Dataset content.
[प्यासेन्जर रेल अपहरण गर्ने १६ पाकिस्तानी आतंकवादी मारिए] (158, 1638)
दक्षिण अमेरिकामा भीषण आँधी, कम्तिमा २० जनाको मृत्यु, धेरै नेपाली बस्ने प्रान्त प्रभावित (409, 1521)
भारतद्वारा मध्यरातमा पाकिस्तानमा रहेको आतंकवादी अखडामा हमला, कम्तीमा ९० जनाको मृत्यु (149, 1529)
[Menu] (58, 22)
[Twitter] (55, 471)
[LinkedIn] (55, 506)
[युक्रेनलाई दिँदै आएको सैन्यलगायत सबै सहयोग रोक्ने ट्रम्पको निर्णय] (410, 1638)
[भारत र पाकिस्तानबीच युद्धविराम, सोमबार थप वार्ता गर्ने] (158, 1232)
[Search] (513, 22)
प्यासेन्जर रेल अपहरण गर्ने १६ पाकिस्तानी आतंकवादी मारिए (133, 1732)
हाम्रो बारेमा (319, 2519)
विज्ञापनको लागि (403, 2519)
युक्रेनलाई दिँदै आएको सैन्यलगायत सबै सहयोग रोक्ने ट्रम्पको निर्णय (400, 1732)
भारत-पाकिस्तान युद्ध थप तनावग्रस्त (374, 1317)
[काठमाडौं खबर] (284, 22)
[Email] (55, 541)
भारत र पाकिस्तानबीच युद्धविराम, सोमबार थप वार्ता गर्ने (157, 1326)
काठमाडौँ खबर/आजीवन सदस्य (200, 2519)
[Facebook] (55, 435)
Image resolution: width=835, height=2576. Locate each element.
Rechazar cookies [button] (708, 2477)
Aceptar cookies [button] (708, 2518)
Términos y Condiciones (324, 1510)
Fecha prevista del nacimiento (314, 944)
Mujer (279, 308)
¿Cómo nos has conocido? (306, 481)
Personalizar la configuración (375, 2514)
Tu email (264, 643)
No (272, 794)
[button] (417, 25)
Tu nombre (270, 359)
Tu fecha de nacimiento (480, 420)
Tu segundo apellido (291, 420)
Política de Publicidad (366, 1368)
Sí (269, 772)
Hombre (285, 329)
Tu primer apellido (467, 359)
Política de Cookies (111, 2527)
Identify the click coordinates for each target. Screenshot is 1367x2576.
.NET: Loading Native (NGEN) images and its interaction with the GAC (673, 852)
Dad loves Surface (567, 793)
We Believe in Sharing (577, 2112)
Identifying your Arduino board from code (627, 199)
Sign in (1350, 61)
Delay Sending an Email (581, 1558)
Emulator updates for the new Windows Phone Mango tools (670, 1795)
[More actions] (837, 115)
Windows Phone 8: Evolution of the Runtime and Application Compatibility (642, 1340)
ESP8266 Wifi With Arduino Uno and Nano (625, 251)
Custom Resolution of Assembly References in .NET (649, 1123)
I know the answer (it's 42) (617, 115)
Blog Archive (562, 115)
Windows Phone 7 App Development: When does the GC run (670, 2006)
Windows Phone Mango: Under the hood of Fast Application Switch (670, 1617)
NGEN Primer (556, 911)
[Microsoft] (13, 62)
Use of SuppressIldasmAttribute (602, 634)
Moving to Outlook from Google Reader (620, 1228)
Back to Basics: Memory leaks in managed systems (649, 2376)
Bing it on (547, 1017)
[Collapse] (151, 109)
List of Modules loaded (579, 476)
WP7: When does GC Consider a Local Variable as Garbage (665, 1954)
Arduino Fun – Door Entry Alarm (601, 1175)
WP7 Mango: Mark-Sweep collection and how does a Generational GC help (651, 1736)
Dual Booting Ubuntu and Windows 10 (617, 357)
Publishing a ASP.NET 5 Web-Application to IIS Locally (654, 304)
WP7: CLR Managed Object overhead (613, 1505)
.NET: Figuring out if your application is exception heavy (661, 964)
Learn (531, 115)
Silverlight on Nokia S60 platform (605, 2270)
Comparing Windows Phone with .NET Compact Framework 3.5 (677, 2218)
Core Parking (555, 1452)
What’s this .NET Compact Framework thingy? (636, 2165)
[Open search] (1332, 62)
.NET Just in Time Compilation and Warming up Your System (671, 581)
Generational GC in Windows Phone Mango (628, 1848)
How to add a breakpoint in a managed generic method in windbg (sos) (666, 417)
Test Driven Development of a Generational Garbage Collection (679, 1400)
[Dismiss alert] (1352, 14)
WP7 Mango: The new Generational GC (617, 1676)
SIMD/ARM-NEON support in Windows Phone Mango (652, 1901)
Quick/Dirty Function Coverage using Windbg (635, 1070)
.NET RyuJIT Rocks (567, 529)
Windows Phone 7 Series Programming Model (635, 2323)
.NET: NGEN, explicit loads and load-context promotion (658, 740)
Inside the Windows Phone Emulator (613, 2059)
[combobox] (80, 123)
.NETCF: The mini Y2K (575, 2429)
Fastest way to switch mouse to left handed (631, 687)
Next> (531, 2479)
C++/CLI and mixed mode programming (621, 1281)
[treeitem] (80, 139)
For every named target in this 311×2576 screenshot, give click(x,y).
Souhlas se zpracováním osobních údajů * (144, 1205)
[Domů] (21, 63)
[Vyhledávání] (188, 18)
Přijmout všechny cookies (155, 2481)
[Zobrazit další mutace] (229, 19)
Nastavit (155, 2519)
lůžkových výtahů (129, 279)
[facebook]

Exercise prompt. The response should hold exactly the lines starting at the line with "WP7: CLR Managed Object overhead (613, 1505)" and ending at the line with "Next> (531, 2479)", and no other line of the material above.

Written solution.
WP7: CLR Managed Object overhead (613, 1505)
.NET: Figuring out if your application is exception heavy (661, 964)
Learn (531, 115)
Silverlight on Nokia S60 platform (605, 2270)
Comparing Windows Phone with .NET Compact Framework 3.5 (677, 2218)
Core Parking (555, 1452)
What’s this .NET Compact Framework thingy? (636, 2165)
[Open search] (1332, 62)
.NET Just in Time Compilation and Warming up Your System (671, 581)
Generational GC in Windows Phone Mango (628, 1848)
How to add a breakpoint in a managed generic method in windbg (sos) (666, 417)
Test Driven Development of a Generational Garbage Collection (679, 1400)
[Dismiss alert] (1352, 14)
WP7 Mango: The new Generational GC (617, 1676)
SIMD/ARM-NEON support in Windows Phone Mango (652, 1901)
Quick/Dirty Function Coverage using Windbg (635, 1070)
.NET RyuJIT Rocks (567, 529)
Windows Phone 7 Series Programming Model (635, 2323)
.NET: NGEN, explicit loads and load-context promotion (658, 740)
Inside the Windows Phone Emulator (613, 2059)
[combobox] (80, 123)
.NETCF: The mini Y2K (575, 2429)
Fastest way to switch mouse to left handed (631, 687)
Next> (531, 2479)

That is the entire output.